Biographical details
- Born: February 3, 1922
- Died: March 31, 2009 (aged 87) Auburn, Alabama, U.S.

Playing career
- 1942: Ole Miss
- 1946: Ole Miss
- Position(s): Center

Coaching career (HC unless noted)
- 1950–1954: Jones County
- 1960–1961: Mississippi State (assistant)
- 1962–1966: Mississippi State
- 1967–1980: Auburn (assistant)
- 1981–1982: Alabama (recruiting)
- 1983–1985: Temple (assistant)
- 1987–1990: Auburn (assistant)

Head coaching record
- Overall: 20–28–2 (college) 34–11–3 (junior college)
- Bowls: 1–0

Accomplishments and honors

Awards
- SEC Coach of the Year (1963)

= Paul E. Davis =

American football player and coach (1922–2009)

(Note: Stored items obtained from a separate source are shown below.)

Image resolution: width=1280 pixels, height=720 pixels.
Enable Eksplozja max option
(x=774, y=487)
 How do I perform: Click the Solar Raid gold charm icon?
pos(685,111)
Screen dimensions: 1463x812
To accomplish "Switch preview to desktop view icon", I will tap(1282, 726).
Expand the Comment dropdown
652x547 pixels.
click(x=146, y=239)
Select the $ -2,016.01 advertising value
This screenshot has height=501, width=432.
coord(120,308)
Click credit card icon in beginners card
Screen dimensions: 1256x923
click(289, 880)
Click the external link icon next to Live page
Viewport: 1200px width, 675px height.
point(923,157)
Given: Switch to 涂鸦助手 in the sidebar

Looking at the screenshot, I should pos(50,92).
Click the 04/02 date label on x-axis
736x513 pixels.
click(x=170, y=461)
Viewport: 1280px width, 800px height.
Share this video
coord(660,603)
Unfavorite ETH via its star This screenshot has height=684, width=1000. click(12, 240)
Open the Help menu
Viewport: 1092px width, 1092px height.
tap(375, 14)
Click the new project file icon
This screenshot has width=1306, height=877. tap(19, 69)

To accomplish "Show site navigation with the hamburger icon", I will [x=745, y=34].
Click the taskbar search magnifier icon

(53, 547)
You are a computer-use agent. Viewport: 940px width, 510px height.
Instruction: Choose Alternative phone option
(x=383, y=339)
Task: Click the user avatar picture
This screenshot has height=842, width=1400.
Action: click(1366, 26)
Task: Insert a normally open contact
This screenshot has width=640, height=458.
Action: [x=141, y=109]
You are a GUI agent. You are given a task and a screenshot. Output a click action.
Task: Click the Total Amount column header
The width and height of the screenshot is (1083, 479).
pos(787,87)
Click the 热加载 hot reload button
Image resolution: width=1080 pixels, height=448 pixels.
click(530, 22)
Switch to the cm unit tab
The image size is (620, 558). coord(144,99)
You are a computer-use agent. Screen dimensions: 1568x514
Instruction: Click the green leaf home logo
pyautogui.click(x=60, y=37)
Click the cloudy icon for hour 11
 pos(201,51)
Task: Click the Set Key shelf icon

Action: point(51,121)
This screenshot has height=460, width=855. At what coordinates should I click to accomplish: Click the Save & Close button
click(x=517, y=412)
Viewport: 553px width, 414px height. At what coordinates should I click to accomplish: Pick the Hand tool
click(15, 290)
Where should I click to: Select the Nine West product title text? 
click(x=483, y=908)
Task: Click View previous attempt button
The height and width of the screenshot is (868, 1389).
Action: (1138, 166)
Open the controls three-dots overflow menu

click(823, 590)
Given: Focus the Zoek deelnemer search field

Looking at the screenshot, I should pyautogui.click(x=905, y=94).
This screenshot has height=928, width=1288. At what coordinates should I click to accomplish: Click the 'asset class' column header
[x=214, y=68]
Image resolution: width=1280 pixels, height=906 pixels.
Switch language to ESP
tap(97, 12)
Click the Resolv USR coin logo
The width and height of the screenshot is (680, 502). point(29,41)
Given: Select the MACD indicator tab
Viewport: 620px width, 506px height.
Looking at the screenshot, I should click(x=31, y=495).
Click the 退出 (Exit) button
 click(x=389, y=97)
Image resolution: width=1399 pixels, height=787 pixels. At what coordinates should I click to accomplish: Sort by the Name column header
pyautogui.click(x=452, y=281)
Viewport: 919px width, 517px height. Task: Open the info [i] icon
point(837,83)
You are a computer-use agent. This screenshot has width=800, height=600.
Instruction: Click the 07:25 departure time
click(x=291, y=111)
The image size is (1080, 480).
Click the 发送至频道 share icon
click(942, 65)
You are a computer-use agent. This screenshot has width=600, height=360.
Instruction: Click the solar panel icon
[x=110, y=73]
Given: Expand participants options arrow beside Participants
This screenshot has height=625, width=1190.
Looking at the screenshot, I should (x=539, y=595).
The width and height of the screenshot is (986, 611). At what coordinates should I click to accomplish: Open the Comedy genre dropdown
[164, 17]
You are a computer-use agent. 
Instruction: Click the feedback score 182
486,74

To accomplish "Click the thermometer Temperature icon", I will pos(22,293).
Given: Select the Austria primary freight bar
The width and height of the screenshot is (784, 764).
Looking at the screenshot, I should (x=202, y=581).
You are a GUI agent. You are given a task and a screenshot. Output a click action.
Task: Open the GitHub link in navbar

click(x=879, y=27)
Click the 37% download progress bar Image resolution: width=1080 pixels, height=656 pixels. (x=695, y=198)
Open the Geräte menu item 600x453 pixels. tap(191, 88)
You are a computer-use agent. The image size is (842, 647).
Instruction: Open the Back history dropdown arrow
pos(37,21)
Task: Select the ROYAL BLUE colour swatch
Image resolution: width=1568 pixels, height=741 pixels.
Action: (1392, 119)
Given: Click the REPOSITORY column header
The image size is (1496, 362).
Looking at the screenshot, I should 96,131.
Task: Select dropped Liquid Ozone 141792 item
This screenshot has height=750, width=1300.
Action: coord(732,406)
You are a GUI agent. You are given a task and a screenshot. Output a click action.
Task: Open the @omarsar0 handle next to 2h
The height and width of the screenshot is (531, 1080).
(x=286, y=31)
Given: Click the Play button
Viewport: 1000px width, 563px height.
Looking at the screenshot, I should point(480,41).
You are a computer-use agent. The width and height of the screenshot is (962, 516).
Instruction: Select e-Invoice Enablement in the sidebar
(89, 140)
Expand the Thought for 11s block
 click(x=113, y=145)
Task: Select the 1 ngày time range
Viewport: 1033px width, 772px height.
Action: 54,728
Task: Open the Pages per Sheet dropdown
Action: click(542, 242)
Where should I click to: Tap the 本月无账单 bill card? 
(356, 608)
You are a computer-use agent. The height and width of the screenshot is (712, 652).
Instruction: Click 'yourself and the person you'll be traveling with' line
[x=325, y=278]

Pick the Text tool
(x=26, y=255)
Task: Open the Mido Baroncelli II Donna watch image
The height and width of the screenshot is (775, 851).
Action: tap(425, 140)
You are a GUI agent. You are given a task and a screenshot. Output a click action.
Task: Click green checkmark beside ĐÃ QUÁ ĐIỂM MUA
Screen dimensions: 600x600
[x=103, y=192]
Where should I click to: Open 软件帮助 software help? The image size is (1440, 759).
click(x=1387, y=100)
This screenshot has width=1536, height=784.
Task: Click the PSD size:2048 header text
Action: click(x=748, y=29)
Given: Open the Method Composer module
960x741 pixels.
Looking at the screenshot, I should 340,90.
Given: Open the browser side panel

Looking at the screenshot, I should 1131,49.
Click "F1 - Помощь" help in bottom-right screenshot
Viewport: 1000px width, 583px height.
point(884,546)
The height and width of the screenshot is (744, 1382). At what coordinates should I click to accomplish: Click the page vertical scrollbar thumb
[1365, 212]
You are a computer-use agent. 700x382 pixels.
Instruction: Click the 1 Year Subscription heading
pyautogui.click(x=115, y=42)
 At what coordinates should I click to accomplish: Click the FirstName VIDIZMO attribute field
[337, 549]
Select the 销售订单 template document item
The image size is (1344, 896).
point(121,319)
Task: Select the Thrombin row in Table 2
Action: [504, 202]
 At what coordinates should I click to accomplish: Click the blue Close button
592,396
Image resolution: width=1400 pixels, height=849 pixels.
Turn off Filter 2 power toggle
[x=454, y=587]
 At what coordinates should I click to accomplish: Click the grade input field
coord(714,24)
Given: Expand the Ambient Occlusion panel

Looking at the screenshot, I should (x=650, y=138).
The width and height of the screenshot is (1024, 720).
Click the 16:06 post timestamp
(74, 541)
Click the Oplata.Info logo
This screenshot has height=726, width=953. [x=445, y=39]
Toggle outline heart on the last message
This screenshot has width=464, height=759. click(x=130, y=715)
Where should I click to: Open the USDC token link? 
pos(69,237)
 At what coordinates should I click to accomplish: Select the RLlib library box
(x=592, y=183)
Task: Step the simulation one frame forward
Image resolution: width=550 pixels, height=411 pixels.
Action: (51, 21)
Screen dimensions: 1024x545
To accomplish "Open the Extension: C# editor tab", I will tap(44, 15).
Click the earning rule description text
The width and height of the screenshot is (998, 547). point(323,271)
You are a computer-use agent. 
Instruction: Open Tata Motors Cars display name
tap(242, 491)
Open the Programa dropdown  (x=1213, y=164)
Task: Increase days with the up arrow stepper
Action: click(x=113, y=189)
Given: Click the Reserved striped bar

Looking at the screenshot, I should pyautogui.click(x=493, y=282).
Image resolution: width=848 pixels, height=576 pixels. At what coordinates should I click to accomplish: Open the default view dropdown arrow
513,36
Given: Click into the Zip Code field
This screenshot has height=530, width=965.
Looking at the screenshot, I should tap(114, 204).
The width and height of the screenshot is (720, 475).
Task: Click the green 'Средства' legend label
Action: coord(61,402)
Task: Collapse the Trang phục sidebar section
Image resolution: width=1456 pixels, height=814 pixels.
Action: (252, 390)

Paul E. Davis (February 3, 1922 – March 31, 2009) was an American college football player and coach. He served as the head football coach at Mississippi State University from 1962 to 1966, compiling a record of 20–28–2.

==Playing career==
Davis grew up in Knoxville, Tennessee, and attended Young High School there, where he was selected as caption of the school's football team in both 1940 and 1941. During World War II, he served in the United States Army in Europe. He played college football at the University of Mississippi after completing his military service.

==Coaching career==
Davis was head coach at New Albany High School in New Albany, Mississippi, before taking the reins of the Jones County Junior College football team, leading the Bobcats to a 9–0–1 mark and a state championship in 1951. He compiled a 34–11–3 record while coaching the team at Jones County Junior College from 1950 to 1954. He left to take a position as coach at Memphis State University, among other schools, before heading to Mississippi State University under head coach Wade Walker.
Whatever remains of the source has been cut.